Western Australia’s first junior GAA academy has had an overwhelming response from local families in the region following its launch earlier this year.
Over 100 children have already signed up to be part of the Perth based organisation, which is modeled on the AFL’s Auskick youth program.
The voluntarily run group’s aim is to give children in the area an introduction to hurling and football at a young age, thus ensuring the continuity of GAA in Western Australia for future generations.
To date the majority of the club’s young members come from families who have recently migrated to Australia from Ireland. However, Australian families with Irish roots have also begun taking an interest, according to Chairperson Debbie Cashman.
“It’s all going really well. It’s been growing and growing since we set out at the beginning of the year,” she told the Irish Echo.
“We’ve secured a bit of sponsorship from a company called Skills Shortage Solutions so we’re just working on building on that and getting some more people to back us.
“Because there’s that many people coming out here from Ireland there’s a huge demand. There’s something for them to be involved in now, if they had been playing at home. They can go straight into that.

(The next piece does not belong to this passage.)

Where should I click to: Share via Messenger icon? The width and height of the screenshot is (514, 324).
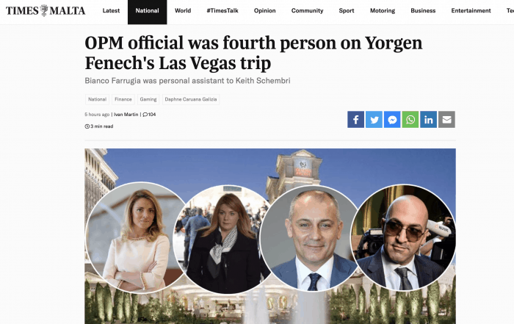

“We’ve also had a few Australian families show interest.
“There’s a lot of Irish people who might have married an Australian and they want their kids to know their culture and play GAA.
“There’s also a few kids now getting involved who would be trying out the AFL so we’re getting a lot of interest from all sides,” she continued.

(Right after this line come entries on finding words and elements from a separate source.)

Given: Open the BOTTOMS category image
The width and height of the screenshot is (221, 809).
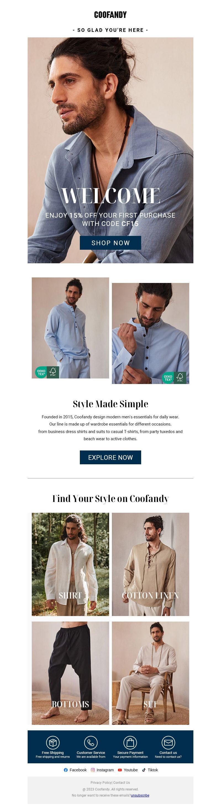Looking at the screenshot, I should click(70, 673).
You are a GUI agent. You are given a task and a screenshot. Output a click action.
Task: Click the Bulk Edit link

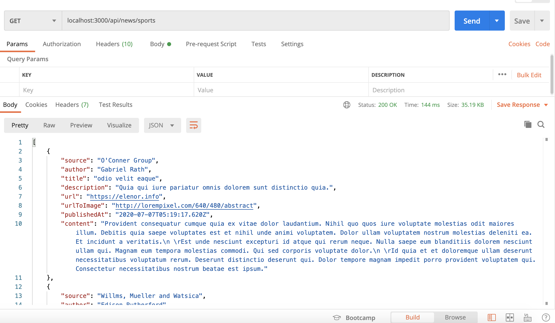point(529,75)
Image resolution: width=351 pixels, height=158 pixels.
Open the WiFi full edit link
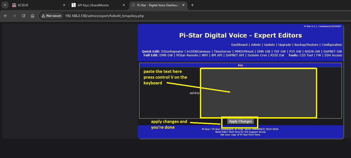[205, 55]

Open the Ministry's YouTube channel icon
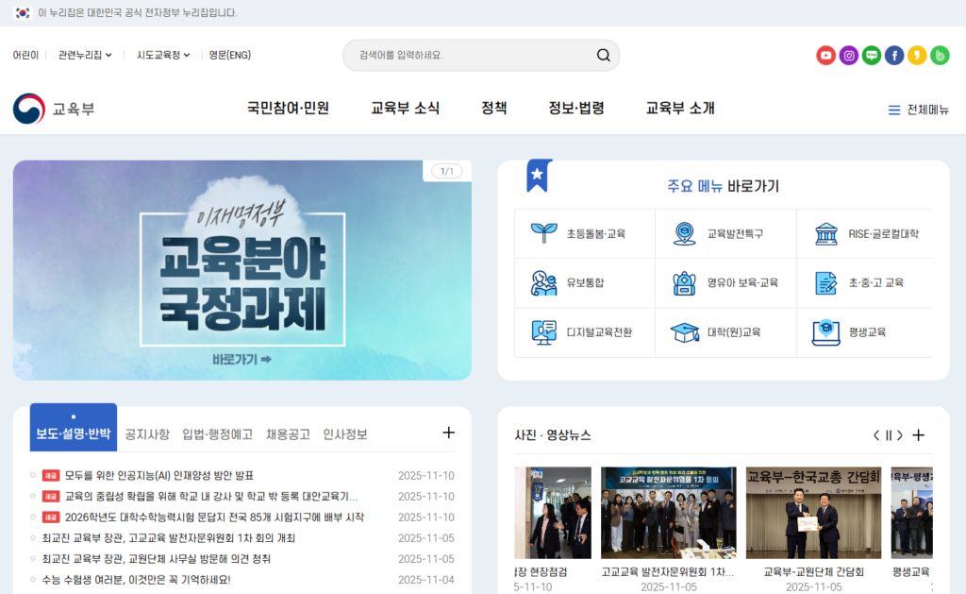tap(825, 56)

The Junior GAA academy currently meets on the Southern suburbs of Perth from 12pm to 3pm every second Sunday. Ms Cashman says there are already plans underway to expand to the north side in the future to meet the high demand.
She went on to explain how some families travel huge distances in order to give their children an opportunity to develop their GAA skills.

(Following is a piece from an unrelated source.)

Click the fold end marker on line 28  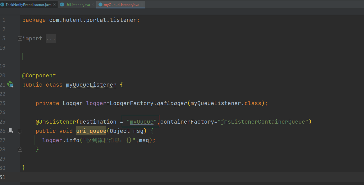tap(20, 149)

Cashman (34), who hails from Kinsale in Cork, says that she and fellow volunteers are now committed to attracting additional sponsors.
The mum-of-two, who is a founding member the group Irish Families in Perth, says she is hoping that other states will take inspiration from their success and set up their own junior GAA groups.
“I was very surprised when I went about trying to get it started that there was nothing else like it in other parts of Australia.
“We’re just trying to spread the word now and get the message out there that it can be done so maybe the other states can start something similar,” she added.
The organisation are hopeful that the successful youth program could pave the way for a future junior league in the state.